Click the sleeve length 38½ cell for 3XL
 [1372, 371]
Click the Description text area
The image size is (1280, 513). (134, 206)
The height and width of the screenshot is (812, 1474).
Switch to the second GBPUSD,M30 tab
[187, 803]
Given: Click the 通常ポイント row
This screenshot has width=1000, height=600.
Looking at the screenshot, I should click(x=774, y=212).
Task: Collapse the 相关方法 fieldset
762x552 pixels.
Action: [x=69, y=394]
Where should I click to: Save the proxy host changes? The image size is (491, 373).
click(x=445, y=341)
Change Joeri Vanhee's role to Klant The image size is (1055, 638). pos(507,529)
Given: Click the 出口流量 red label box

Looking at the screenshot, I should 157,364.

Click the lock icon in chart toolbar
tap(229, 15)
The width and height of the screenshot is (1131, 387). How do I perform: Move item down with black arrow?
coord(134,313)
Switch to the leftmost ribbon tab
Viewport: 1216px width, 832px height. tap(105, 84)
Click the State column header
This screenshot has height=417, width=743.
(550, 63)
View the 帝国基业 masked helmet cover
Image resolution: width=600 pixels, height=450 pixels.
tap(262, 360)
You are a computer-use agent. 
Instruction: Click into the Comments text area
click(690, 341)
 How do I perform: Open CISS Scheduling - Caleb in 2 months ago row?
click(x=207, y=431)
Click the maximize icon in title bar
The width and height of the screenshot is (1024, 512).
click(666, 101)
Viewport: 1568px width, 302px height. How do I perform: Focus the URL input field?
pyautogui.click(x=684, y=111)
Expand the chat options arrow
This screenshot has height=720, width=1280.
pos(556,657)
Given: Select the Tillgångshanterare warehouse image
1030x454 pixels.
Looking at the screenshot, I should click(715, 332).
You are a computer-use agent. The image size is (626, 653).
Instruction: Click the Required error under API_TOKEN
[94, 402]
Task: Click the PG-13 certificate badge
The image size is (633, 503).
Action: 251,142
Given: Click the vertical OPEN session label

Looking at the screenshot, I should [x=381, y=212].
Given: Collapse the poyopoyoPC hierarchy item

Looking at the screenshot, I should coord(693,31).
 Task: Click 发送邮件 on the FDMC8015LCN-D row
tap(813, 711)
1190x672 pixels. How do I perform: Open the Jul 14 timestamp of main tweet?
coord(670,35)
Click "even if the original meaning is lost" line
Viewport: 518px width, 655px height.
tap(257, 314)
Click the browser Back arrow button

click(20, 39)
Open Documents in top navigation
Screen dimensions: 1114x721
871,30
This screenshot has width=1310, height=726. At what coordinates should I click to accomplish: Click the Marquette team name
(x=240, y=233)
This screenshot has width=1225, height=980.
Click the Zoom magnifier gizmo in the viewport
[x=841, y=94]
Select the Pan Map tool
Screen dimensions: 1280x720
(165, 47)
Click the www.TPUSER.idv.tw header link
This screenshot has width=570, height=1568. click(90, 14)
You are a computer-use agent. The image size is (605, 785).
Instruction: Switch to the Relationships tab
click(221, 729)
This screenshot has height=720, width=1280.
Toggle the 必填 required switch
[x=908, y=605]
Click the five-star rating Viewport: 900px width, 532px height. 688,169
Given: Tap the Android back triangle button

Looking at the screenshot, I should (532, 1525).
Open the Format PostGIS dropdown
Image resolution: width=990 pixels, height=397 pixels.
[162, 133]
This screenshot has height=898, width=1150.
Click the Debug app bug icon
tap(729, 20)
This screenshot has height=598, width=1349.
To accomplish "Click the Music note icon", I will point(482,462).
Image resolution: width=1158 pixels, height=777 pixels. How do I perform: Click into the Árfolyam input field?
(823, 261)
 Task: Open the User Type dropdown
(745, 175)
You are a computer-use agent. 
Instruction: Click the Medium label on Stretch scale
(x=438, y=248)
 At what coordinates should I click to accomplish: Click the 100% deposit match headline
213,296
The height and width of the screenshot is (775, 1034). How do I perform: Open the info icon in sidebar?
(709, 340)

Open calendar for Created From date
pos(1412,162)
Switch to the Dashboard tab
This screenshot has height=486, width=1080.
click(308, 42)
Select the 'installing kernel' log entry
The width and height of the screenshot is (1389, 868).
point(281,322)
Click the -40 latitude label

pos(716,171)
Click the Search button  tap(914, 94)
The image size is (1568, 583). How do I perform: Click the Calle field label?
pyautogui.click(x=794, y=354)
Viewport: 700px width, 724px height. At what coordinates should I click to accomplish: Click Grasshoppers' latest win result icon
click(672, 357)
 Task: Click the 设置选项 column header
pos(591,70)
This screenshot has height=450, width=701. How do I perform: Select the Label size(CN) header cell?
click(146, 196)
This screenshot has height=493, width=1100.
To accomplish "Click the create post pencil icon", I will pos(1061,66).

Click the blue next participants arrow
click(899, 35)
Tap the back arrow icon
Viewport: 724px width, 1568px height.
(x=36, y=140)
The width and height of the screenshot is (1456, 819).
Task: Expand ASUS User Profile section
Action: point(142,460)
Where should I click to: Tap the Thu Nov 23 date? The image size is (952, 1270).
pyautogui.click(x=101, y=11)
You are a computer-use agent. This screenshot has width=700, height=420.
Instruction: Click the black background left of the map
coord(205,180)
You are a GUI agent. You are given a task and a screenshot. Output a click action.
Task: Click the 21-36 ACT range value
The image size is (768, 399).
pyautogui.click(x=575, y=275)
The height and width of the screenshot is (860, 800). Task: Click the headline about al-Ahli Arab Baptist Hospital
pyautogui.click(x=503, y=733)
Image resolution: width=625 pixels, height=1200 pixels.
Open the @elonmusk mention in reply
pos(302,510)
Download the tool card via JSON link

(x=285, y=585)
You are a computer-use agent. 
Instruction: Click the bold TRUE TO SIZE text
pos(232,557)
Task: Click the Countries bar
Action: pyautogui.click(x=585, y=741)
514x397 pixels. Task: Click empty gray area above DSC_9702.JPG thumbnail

━━━━━━━━━━

Take the entries and copy them out exactly.

• _Response box_
Click the sleeve length 38½ cell for 3XL
 [1372, 371]
Click the Description text area
The image size is (1280, 513). (134, 206)
The height and width of the screenshot is (812, 1474).
Switch to the second GBPUSD,M30 tab
[187, 803]
Given: Click the 通常ポイント row
This screenshot has width=1000, height=600.
Looking at the screenshot, I should click(x=774, y=212).
Task: Collapse the 相关方法 fieldset
762x552 pixels.
Action: [x=69, y=394]
Where should I click to: Save the proxy host changes? The image size is (491, 373).
click(x=445, y=341)
Change Joeri Vanhee's role to Klant The image size is (1055, 638). pos(507,529)
Given: Click the 出口流量 red label box

Looking at the screenshot, I should 157,364.

Click the lock icon in chart toolbar
tap(229, 15)
The width and height of the screenshot is (1131, 387). How do I perform: Move item down with black arrow?
coord(134,313)
Switch to the leftmost ribbon tab
Viewport: 1216px width, 832px height. tap(105, 84)
Click the State column header
This screenshot has height=417, width=743.
(550, 63)
View the 帝国基业 masked helmet cover
Image resolution: width=600 pixels, height=450 pixels.
tap(262, 360)
You are a computer-use agent. 
Instruction: Click into the Comments text area
click(690, 341)
 How do I perform: Open CISS Scheduling - Caleb in 2 months ago row?
click(x=207, y=431)
Click the maximize icon in title bar
The width and height of the screenshot is (1024, 512).
click(666, 101)
Viewport: 1568px width, 302px height. How do I perform: Focus the URL input field?
pyautogui.click(x=684, y=111)
Expand the chat options arrow
This screenshot has height=720, width=1280.
pos(556,657)
Given: Select the Tillgångshanterare warehouse image
1030x454 pixels.
Looking at the screenshot, I should click(715, 332).
You are a computer-use agent. The image size is (626, 653).
Instruction: Click the Required error under API_TOKEN
[94, 402]
Task: Click the PG-13 certificate badge
The image size is (633, 503).
Action: 251,142
Given: Click the vertical OPEN session label

Looking at the screenshot, I should [x=381, y=212].
Given: Collapse the poyopoyoPC hierarchy item

Looking at the screenshot, I should coord(693,31).
 Task: Click 发送邮件 on the FDMC8015LCN-D row
tap(813, 711)
1190x672 pixels. How do I perform: Open the Jul 14 timestamp of main tweet?
coord(670,35)
Click "even if the original meaning is lost" line
Viewport: 518px width, 655px height.
tap(257, 314)
Click the browser Back arrow button

click(20, 39)
Open Documents in top navigation
Screen dimensions: 1114x721
871,30
This screenshot has width=1310, height=726. At what coordinates should I click to accomplish: Click the Marquette team name
(x=240, y=233)
This screenshot has width=1225, height=980.
Click the Zoom magnifier gizmo in the viewport
[x=841, y=94]
Select the Pan Map tool
Screen dimensions: 1280x720
(165, 47)
Click the www.TPUSER.idv.tw header link
This screenshot has width=570, height=1568. click(90, 14)
You are a computer-use agent. The image size is (605, 785).
Instruction: Switch to the Relationships tab
click(221, 729)
This screenshot has height=720, width=1280.
Toggle the 必填 required switch
[x=908, y=605]
Click the five-star rating Viewport: 900px width, 532px height. 688,169
Given: Tap the Android back triangle button

Looking at the screenshot, I should (532, 1525).
Open the Format PostGIS dropdown
Image resolution: width=990 pixels, height=397 pixels.
[162, 133]
This screenshot has height=898, width=1150.
Click the Debug app bug icon
tap(729, 20)
This screenshot has height=598, width=1349.
To accomplish "Click the Music note icon", I will point(482,462).
Image resolution: width=1158 pixels, height=777 pixels. How do I perform: Click into the Árfolyam input field?
(823, 261)
 Task: Open the User Type dropdown
(745, 175)
You are a computer-use agent. 
Instruction: Click the Medium label on Stretch scale
(x=438, y=248)
 At what coordinates should I click to accomplish: Click the 100% deposit match headline
213,296
The height and width of the screenshot is (775, 1034). How do I perform: Open the info icon in sidebar?
(709, 340)

Open calendar for Created From date
pos(1412,162)
Switch to the Dashboard tab
This screenshot has height=486, width=1080.
click(308, 42)
Select the 'installing kernel' log entry
The width and height of the screenshot is (1389, 868).
point(281,322)
Click the -40 latitude label

pos(716,171)
Click the Search button  tap(914, 94)
The image size is (1568, 583). How do I perform: Click the Calle field label?
pyautogui.click(x=794, y=354)
Viewport: 700px width, 724px height. At what coordinates should I click to accomplish: Click Grasshoppers' latest win result icon
click(672, 357)
 Task: Click the 设置选项 column header
pos(591,70)
This screenshot has height=450, width=701. How do I perform: Select the Label size(CN) header cell?
click(146, 196)
This screenshot has height=493, width=1100.
To accomplish "Click the create post pencil icon", I will pos(1061,66).

Click the blue next participants arrow
click(899, 35)
Tap the back arrow icon
Viewport: 724px width, 1568px height.
(x=36, y=140)
The width and height of the screenshot is (1456, 819).
Task: Expand ASUS User Profile section
Action: point(142,460)
Where should I click to: Tap the Thu Nov 23 date? The image size is (952, 1270).
pyautogui.click(x=101, y=11)
You are a computer-use agent. This screenshot has width=700, height=420.
Instruction: Click the black background left of the map
coord(205,180)
You are a GUI agent. You are given a task and a screenshot. Output a click action.
Task: Click the 21-36 ACT range value
The image size is (768, 399).
pyautogui.click(x=575, y=275)
The height and width of the screenshot is (860, 800). Task: Click the headline about al-Ahli Arab Baptist Hospital
pyautogui.click(x=503, y=733)
Image resolution: width=625 pixels, height=1200 pixels.
Open the @elonmusk mention in reply
pos(302,510)
Download the tool card via JSON link

(x=285, y=585)
You are a computer-use agent. 
Instruction: Click the bold TRUE TO SIZE text
pos(232,557)
Task: Click the Countries bar
Action: pyautogui.click(x=585, y=741)
514x397 pixels. Task: Click empty gray area above DSC_9702.JPG thumbnail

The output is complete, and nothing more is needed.